In this context what´s needed are in any case comprehensive strategies that see a building not as an investment, but as a contribution to society in terms of the urban or built environment. The term “building culture” expresses this important obligation: Our streets and houses, bridges and tunnels are not solely a functional component in a prosperous region, town or local community. Combined with attractive aesthetics and design, these constructions can deliver real added value to the built environment.
Digital planning and building is embedded in the transformation of the analog environments in which we work and live. It cannot be viewed in isolation; integration and the digitalization of standard processes will facilitate building in the future. And that is urgently needed, when you look at the current low level of digitalization in building: In Germany today building is second from bottom in the Digitalization Index. Only fishing is even less digitalized. Yet the benefits of digitalization in terms of optimizing prefabrication and high precision thanks to digital production processes cannot be denied. Nevertheless, even in the building sector, we are seeing the emergence of the first solutions and ideas as part of this process of transformation. For example, it is already standard practice to transfer planning data direct from the BIM model into production data for CNC milling, and thereby fabricate millimeter-precise joints on a roof frame. Also, it is already possible to produce entire houses using a 3D concrete printer, and to build walls, floors and support structures using a bricklaying robot.

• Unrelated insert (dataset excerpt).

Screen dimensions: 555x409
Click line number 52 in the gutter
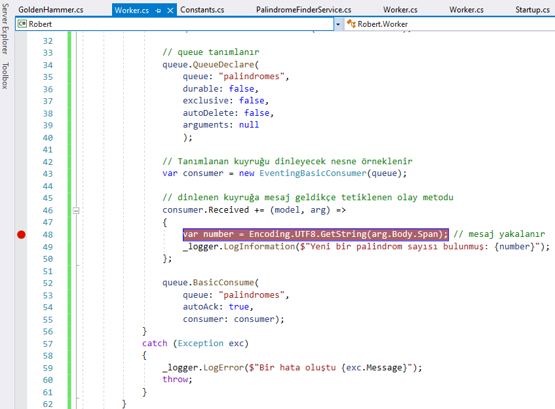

There´s no denying that in the coming years and decades robots will continue to transform our industrial manufacturing processes. Indeed robot technology is already being used, to a greater or lesser extent, in all relevant sectors of the economy, including in building. However, a willingness to switch to digital planning or digitalized production methods is not in itself a guarantee of a trouble-free future. On the contrary: In architectural and planning offices, on building sites and in the building authorities, human expertise will continue to be in demand. What´s critical as regards the future of building will be the interaction between digital planning, quality craft skills and robot production—including for one-off designs or individualized mass produced components.
Our building sites will have to react quickly to the upcoming digital transformation. Extra pressure on the German building industry comes from the shortage of skilled workers on the one hand and on the other, the need for properly qualified people for programming and using digital tools on the building project. Changes to requirements and new job profiles are coming up here against a building sector characterized by a more traditional view of the trades. Adopting new ways means transferring analog building processes into a digital world of construction. Yet it is a fact that digital tools on their own will not create better architecture. Conversely, we should not accept a loss of architectural quality because of advancing automation in building. These are simply tools which facilitate the road towards digitalization for architects, planners, the skilled trades and building owners and optimize the whole process of building construction and management.